Please respond to the following two questions with answers of 1-2 paragraphs each. We do not expect you to do any outside research, though we encourage you to connect to lecture materials and the reading for the module where relevant.

Question 1. Some people think that Amazon’s process for determining which neighborhoods would receive same-day delivery was wrongfully discriminatory, but others disagree. What do you think? Explain your reasoning.
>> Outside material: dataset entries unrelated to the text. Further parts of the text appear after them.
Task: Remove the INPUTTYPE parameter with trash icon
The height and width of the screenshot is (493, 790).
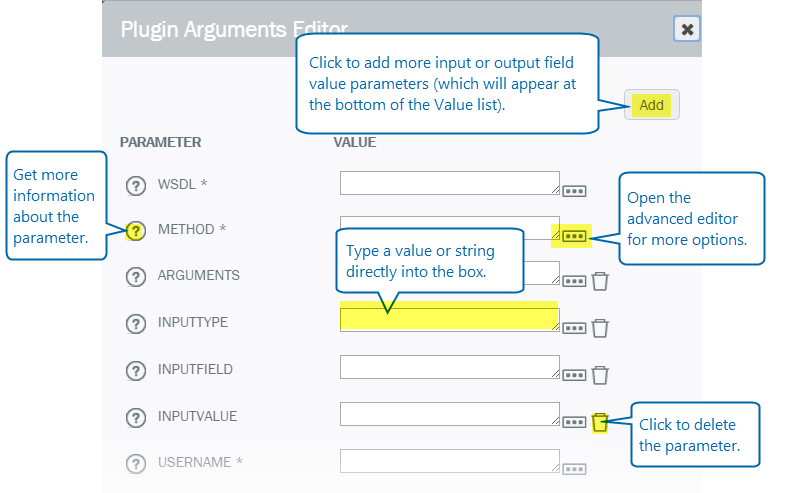Action: (600, 328)
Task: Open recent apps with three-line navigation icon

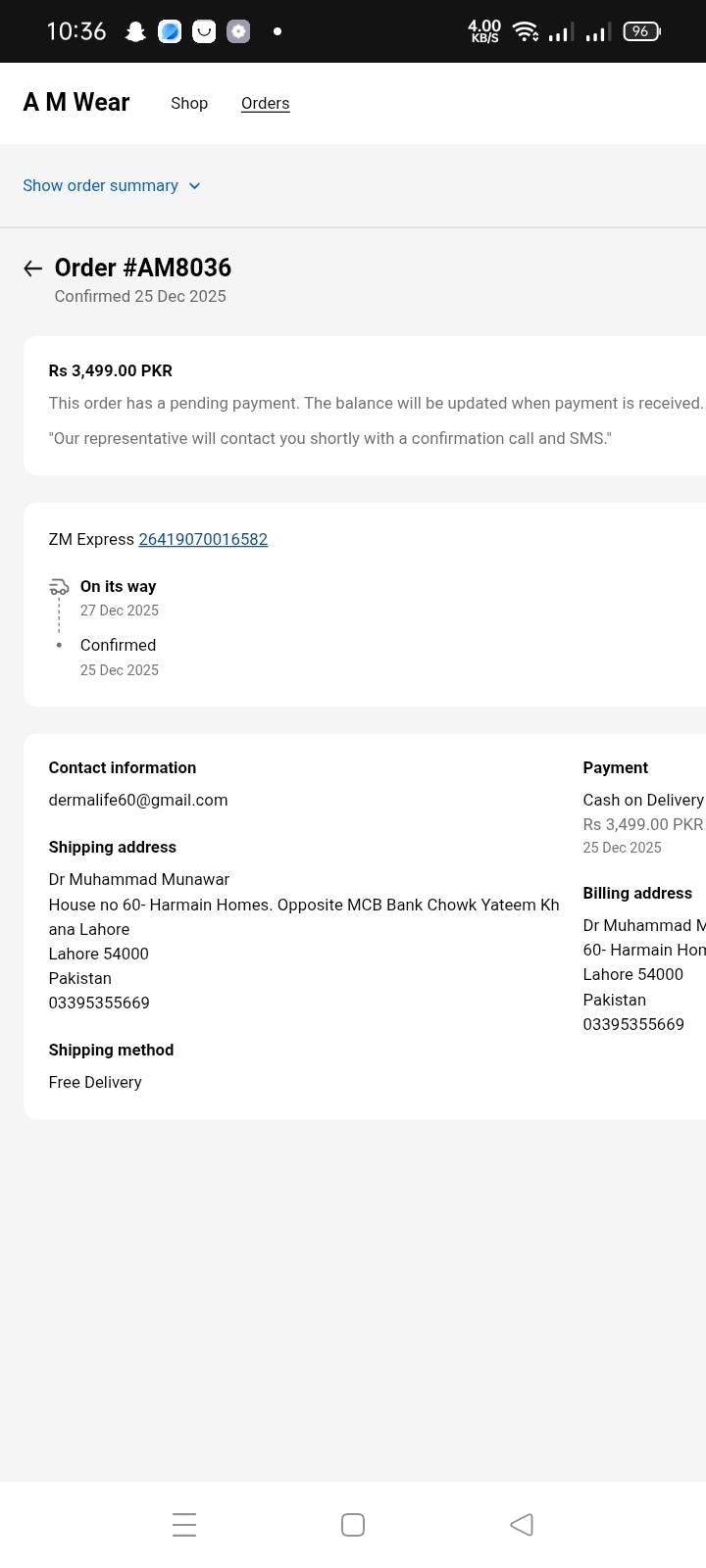Action: (x=184, y=1524)
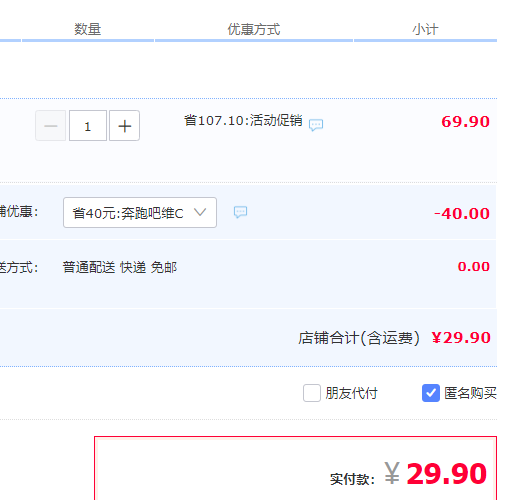521x500 pixels.
Task: Click the comment bubble icon beside store coupon dropdown
Action: [x=240, y=212]
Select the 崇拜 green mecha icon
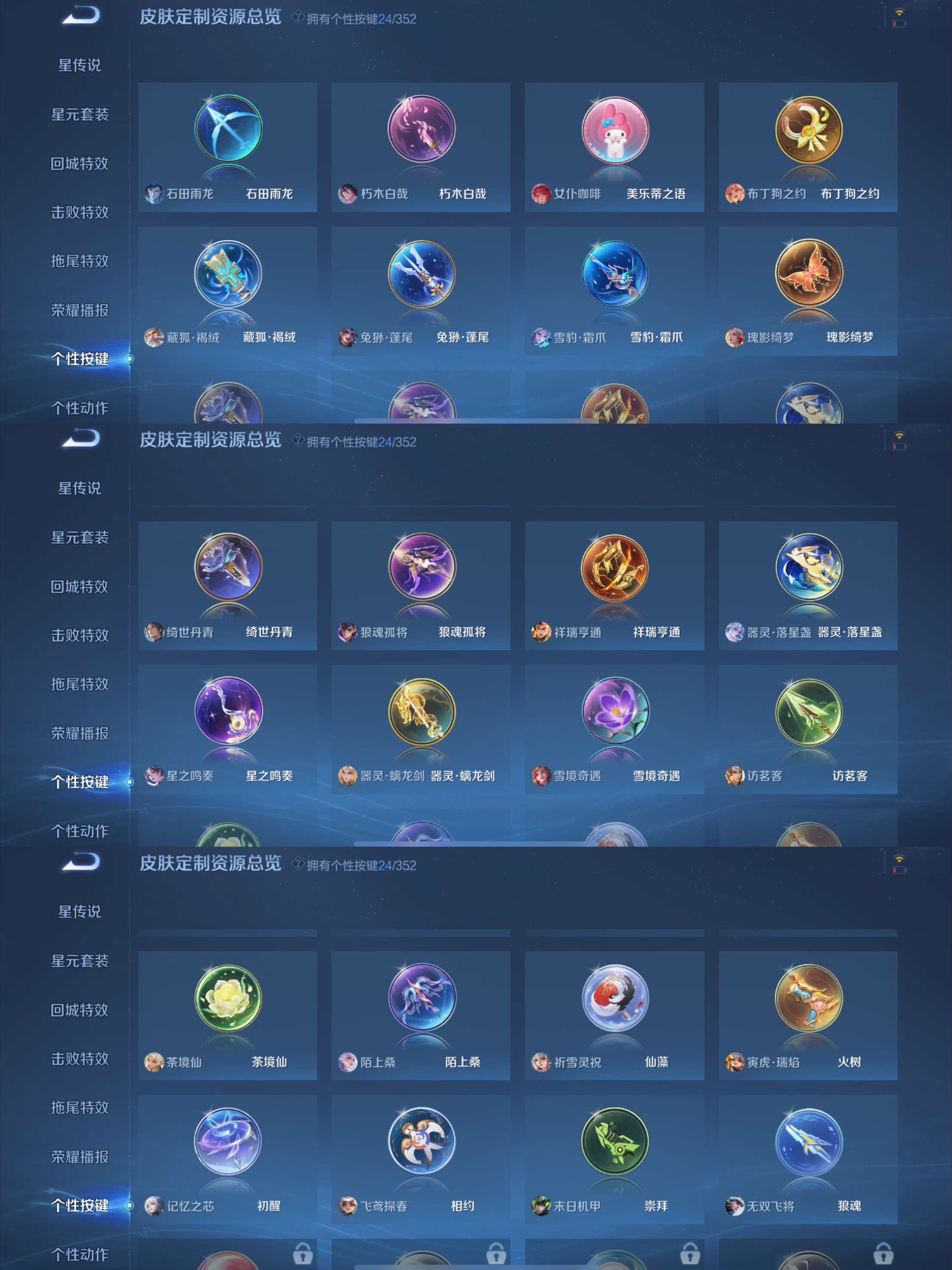 [615, 1141]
Question 2. Basing decisions about how to treat others on social group membership often strikes us as wrongfully discriminatory. For example, most people would say that refusing to hire someone because they are a woman is wrongful discrimination, at least under normal circumstances. However, there are cases in which deciding how to treat people on the basis of social group membership does not strike most people as unfair, even if it ends up disadvantaging members of one group relative to another. Describe one such case – it can be a real-world case, or a hypothetical scenario of your own devising – and explain why someone might think the treatment in question is not discriminatory.

Lessons Learned

This module stimulated broad-based engagement, in part because it focused on an issue – algorithmic discrimination – that most students are already familiar with and care about. Framing the last half of the module around the oft-cited (and deceptively simple) slogan “garbage in, garbage out” seemed to particularly resonate with students. We unpacked various things the slogan might mean, and considered practical implications for system design.

Except where otherwise noted, content on this site is licensed under a Creative Commons Attribution 4.0 International License.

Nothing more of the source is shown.